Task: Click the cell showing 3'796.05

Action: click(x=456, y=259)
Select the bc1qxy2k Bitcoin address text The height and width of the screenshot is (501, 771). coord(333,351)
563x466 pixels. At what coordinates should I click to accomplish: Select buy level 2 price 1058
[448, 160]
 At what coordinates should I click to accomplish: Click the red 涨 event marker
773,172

________________________________________

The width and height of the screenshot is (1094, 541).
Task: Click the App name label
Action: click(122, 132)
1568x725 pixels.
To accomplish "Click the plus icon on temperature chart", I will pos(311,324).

________________________________________

OBJECTIVE
Format the lines starting at the one that contains "The width and" and ending at the one that contains "I will pos(311,324)." as a numbered list, omitting any blank lines.

CORRECT OUTPUT
1. The width and height of the screenshot is (1094, 541).
2. Task: Click the App name label
3. Action: click(122, 132)
4. 1568x725 pixels.
5. To accomplish "Click the plus icon on temperature chart", I will pos(311,324).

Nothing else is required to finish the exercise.